Often you'll need to represent some hierarchical or parent-child relationship in your application and one thing you'll struggle with is how to cleanly mesh both the parent and child controllers yet keep them nice and RESTful. The secret is in good routing.
The problem
A popular example is tickets belonging to events (event as in Burning Man, not OnClick) and you want to get all the tickets for a certain event, as well as be able to work with just tickets or events. You want nice and pretty urls as well, so you're hoping for something like this:
/events/1/tickets | all tickets for event 1 |
/events/1/tickets/new | add a new ticket for event 1 |
/tickets/list | all tickets for all events |
The Messy Way
My first idea was to add a Tickets action to my Events controller so I could call EventsController.Tickets(int eventId) but that didn't really help when I wanted to view all the tickets for all the events. Plus it broke the whole REST idea and that's bad for maintainability.
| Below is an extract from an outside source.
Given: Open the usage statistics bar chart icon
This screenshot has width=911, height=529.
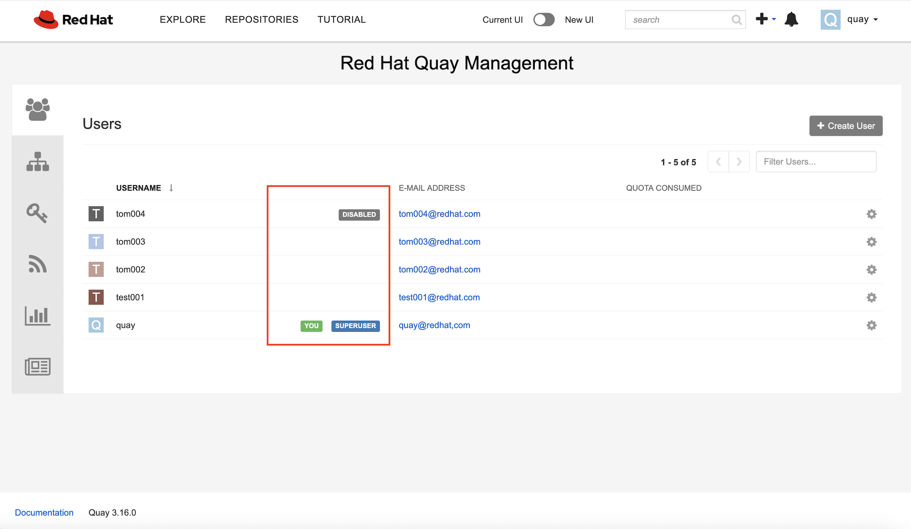Looking at the screenshot, I should point(38,316).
My second idea was a butt-ugly url along the lines of /tickets/list?event_id=1 but that just kicks the whole MVC, SEO-friendly url philosophy in the nuts. Repeatedly.
The Routes Way
A Big Thanks goes to Adam Wiggins whose post about nested resources finally set off the lightbulb in my brain. Instead of trying to make my controllers do all the work why not take advantage of the actual mechanism that's there to handle these sorts of things and put it to use. That would be the routing mechanism that makes all your urls pretty and dictates which controller does what. Here is the way to keep your urls pretty and to have both a separate Events and Tickets controller yet still maintain the cool parent/child relationship:
[code=csharp]RouteTable.Routes.Add(new Route { Url = "events/[eventId]/tickets/[action]/[id]", Defaults = new { controller = "Tickets", action = "List", id = (string)null }, RouteHandler = typeof(MvcRouteHandler) });[/code]
(yes, I know, my code formatting sucks, I'll update it this weekend)
Once I discovered this I smacked myself on the forehead for not realizing just how simple this whole thing was.